Tuesday, January 30, 2018

Update on yesterday's wild Snowy Owl chase: SURPRISE!

Well, as I pointed out in yesterday's post, although Steve Huy had noted a Snowy Owl leaving Cape Henlopen at approximately 2:13pm, and I was able to locate a Snowy Owl on Cape May Point at approximately 2:47pm, 34 minutes later and plenty of time for the bird to have crossed, photographs provided by Steve this morning show that the two owls are not the same! Thanks to Keith Betts, who snapped a few photos before the bird took off, we can confirm that the owls were indeed different individuals. Here are two photos of the bird that left Cape Henlopen yesterday afternoon around 2:13pm.

Snowy Owl on Cape Henlopen 1/29/2018. Photo by Keith Betts.

Snowy Owl on Cape Henlopen 1/29/2018. Photo by Keith Betts.

and here, again, is the bird found on Cape May Point at approximately 2:47pm:

The Snowy Owl from Cape May Point on 1/29/2018.
The bird from Cape May Point, while showing some dark markings on the wings and breast, was considerably lighter marked throughout than the Cape Henlopen bird. The Cape Henlopen bird appears to be a classic Juvenile Female bird, large, and very dark. The bird at Cape May Point is unknown as to age/sex but if a juvenile bird it could be male or female.
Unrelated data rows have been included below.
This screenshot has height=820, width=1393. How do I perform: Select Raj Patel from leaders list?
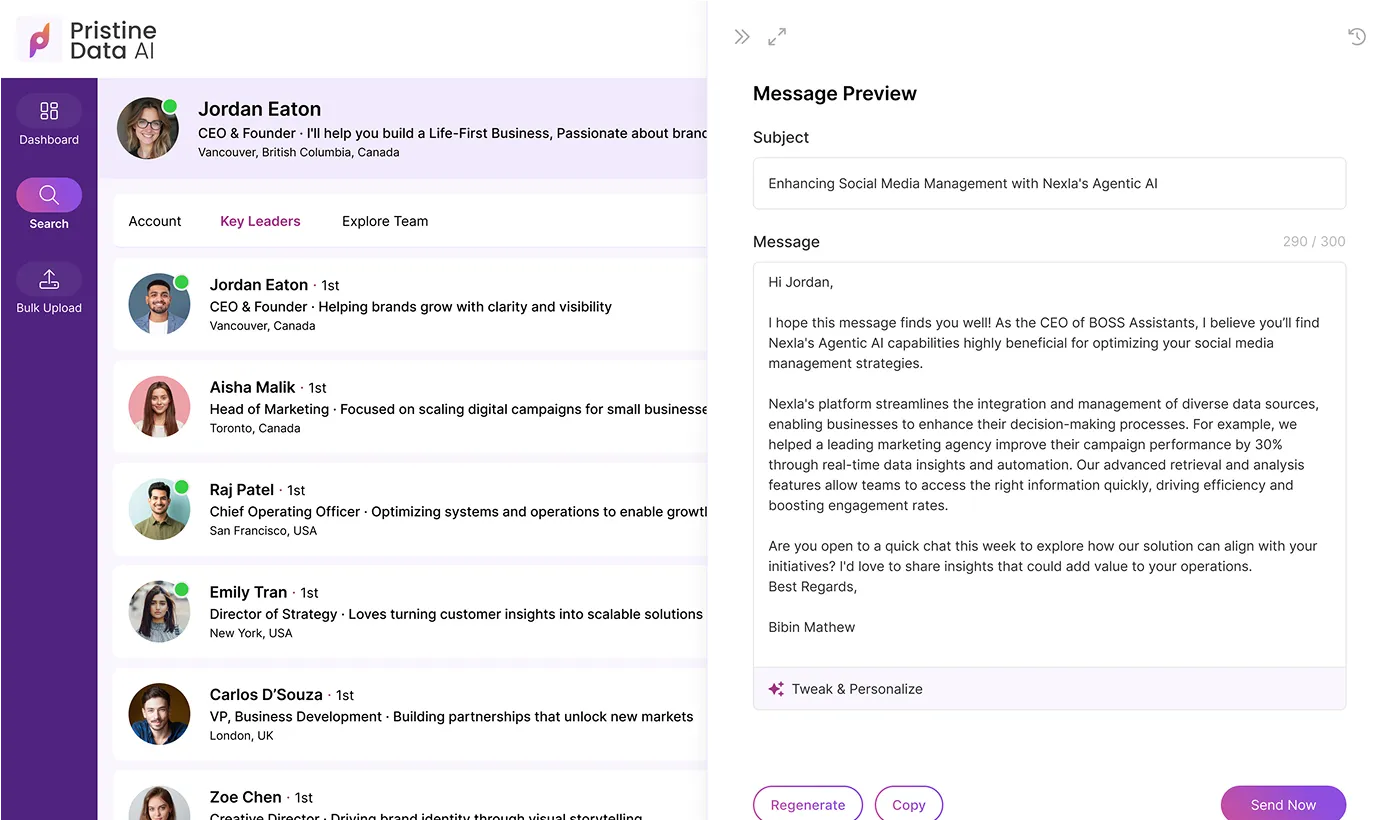tap(242, 490)
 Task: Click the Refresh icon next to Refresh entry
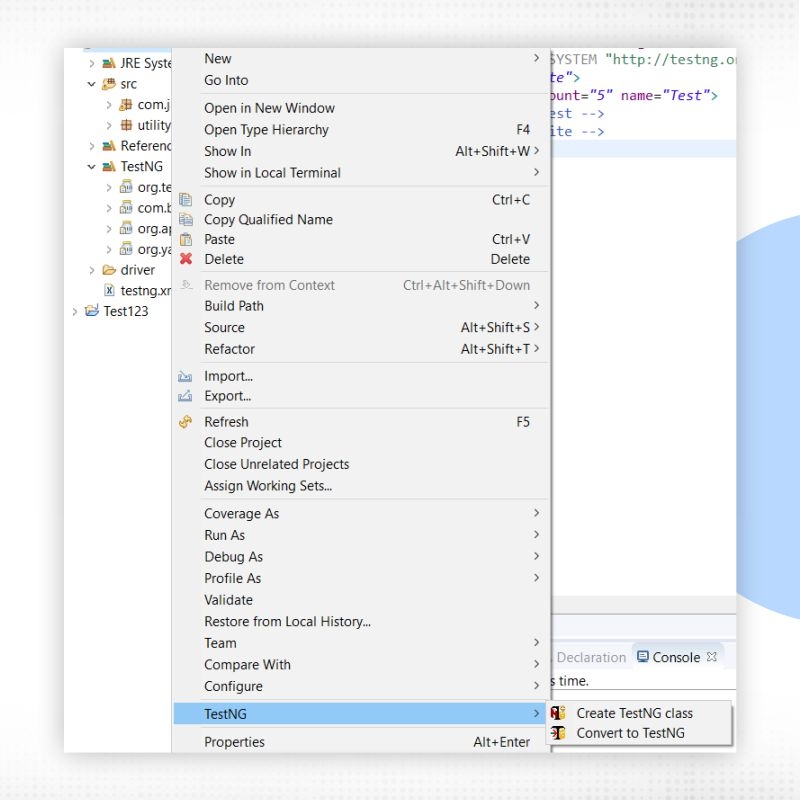pyautogui.click(x=186, y=421)
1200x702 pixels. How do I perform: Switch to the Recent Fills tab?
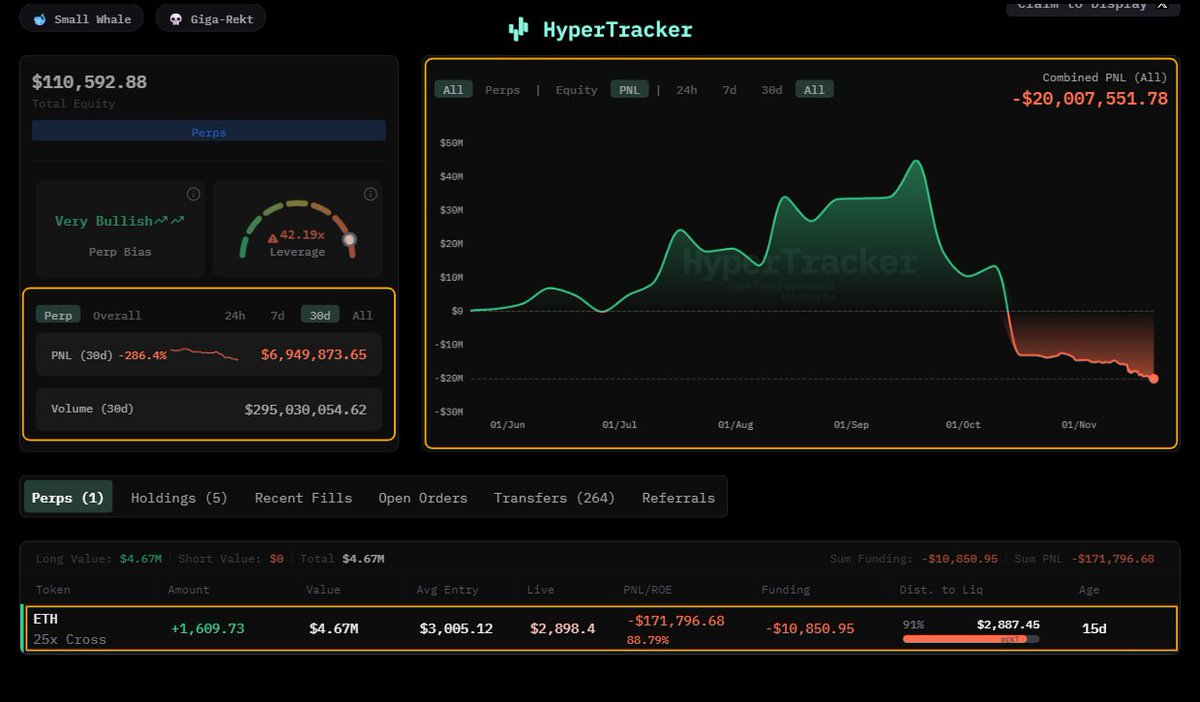tap(303, 498)
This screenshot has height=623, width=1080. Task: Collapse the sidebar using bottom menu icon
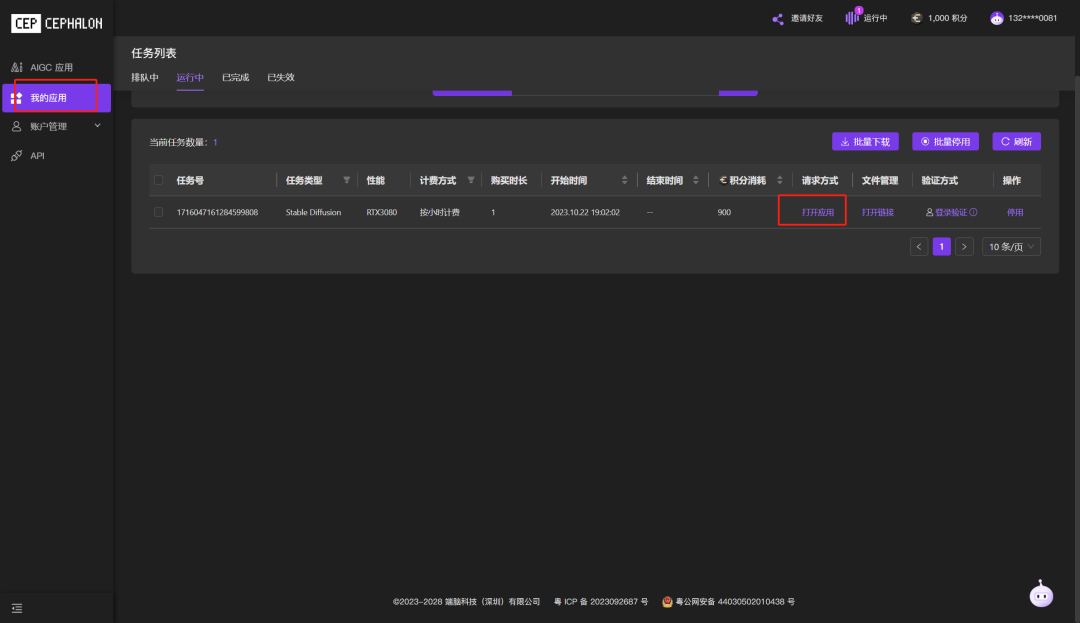click(x=17, y=608)
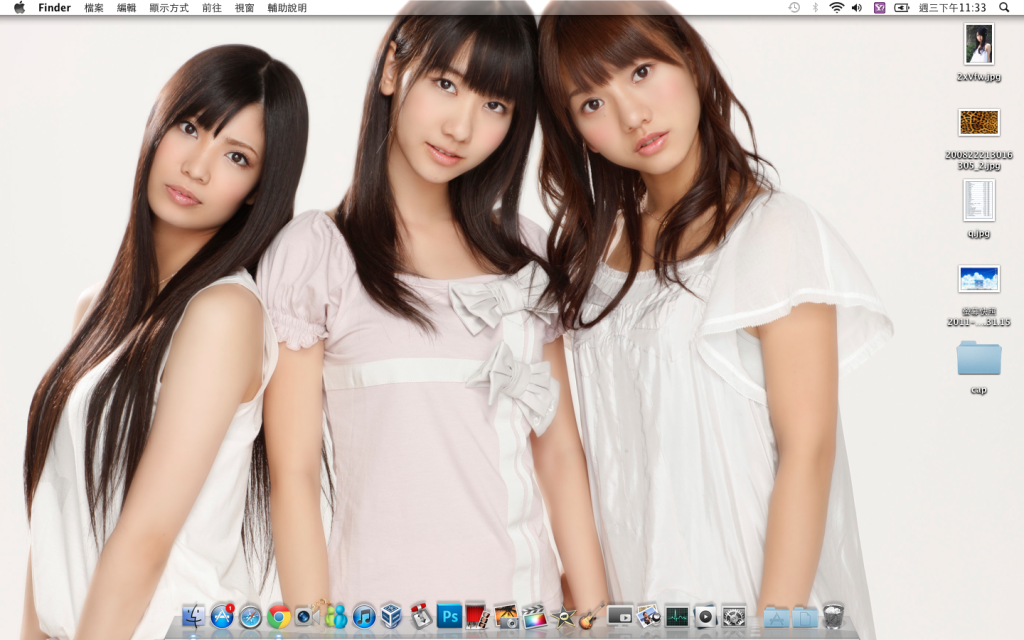The height and width of the screenshot is (640, 1024).
Task: Open Safari browser in the dock
Action: tap(250, 616)
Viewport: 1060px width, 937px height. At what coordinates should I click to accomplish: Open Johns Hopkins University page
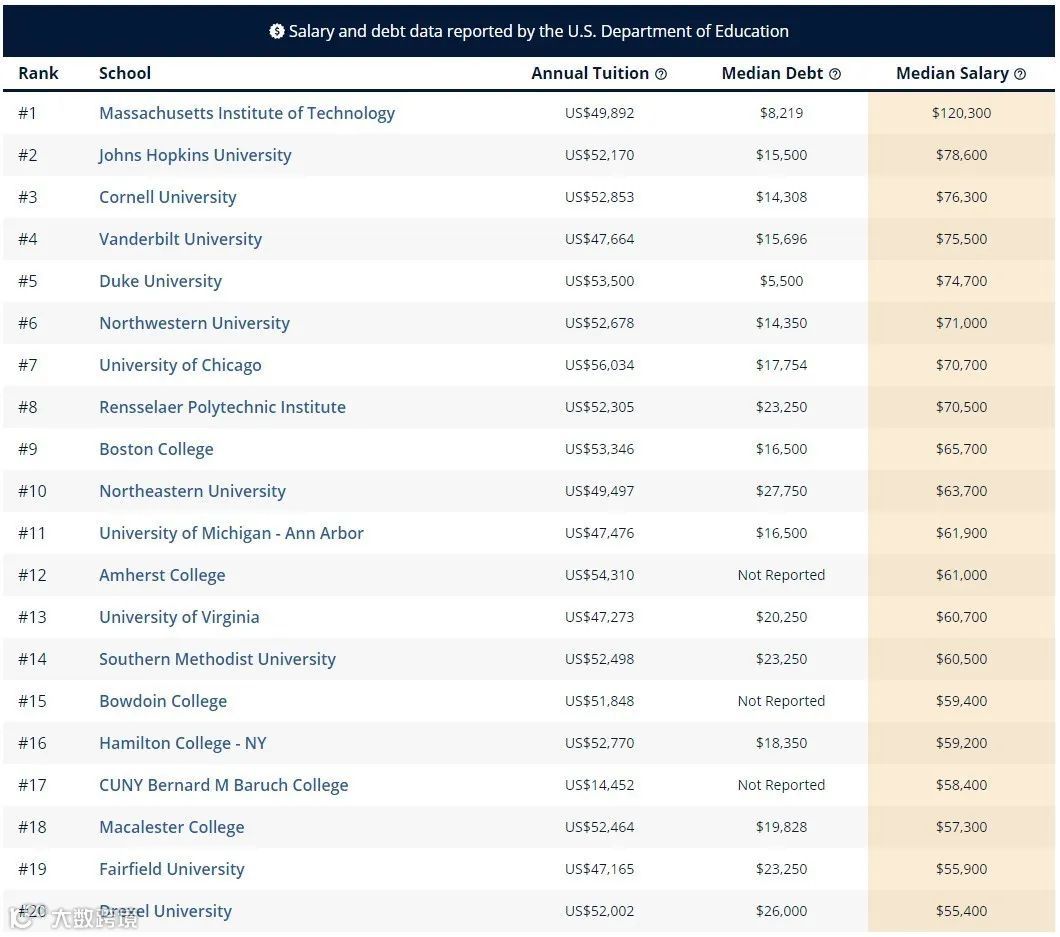195,155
Without a good look at the spread tail, or better yet, direct measurements like wing chord length and body weight, it's very hard to tell. One thing we do know for sure, though, is that there are many snowy owls throughout the northern US right now, with New Jersey hosting upwards of a dozen individuals (but quite possibly more than that).

Good Birding!

David

Monday, January 29, 2018

A dreary day turned SNOW day on Cape May Point

As I sat at my desk at the Northwood Center, working on my recent Cuba trip report (I promise I'll finish it this week), I got a text message from friend and Project SNOWstorm collaborator Steve Huy. 
"Female [Snowy] owl crossing the bay from Henlopen right now. Headed your way."
I noted the interesting sighting, but considered staying at my desk and finishing up the report...but the time it takes for a given species to cross Delaware Bay, from Cape Henlopen to Cape May, is something of interest to us at CMBO and something we try and track during fall migration as raptors stream over the bay on their southbound pilgrimage. Armed with that self-imposed task, I grabbed my camera and headed over to the Coral Avenue dune crossover. In the time it took me to get motivated, grab the camera, and head out the door, my arrival at Coral Avenue was approximately 21 minutes after the initial text from Steve. Based on other raptor crossings, I knew that this bird could have made it across in 15-20 minutes, so whether I would see the bird actually crossing open water seemed like a long shot. I scanned over the bay and picked up a few birds on the water: a small group of 4 Greater Scaup, a few Red-throated Loons, a lone Black Scoter, a few lines of scoter way out (Black or Surf; I couldn't tell with only my binoculars). Then a large distant bird could be seen coming directly towards me and my heart skipped a beat, but quickly recovered when I realized it was only a young Herring Gull (born last summer, and quite bleached out light brown). A few more gulls later, and a nice flyby calling Bonaparte's Gull, I still lacked any sign of the great white Arctic owl.
Four Greater Scaup in the surf between Coral Ave. and St. Peter's

A lone Bonaparte's Gull was quite vocal as it flew west past Coral Ave.
"Just a few more minutes", I told myself, as my mind wandered to the report I had left in limbo back at the office. I walked down to the water's edge to get a better look at the scaup, and continued on to the west wondering if the bird Steve had seen might have made landfall here and settled into the dunes.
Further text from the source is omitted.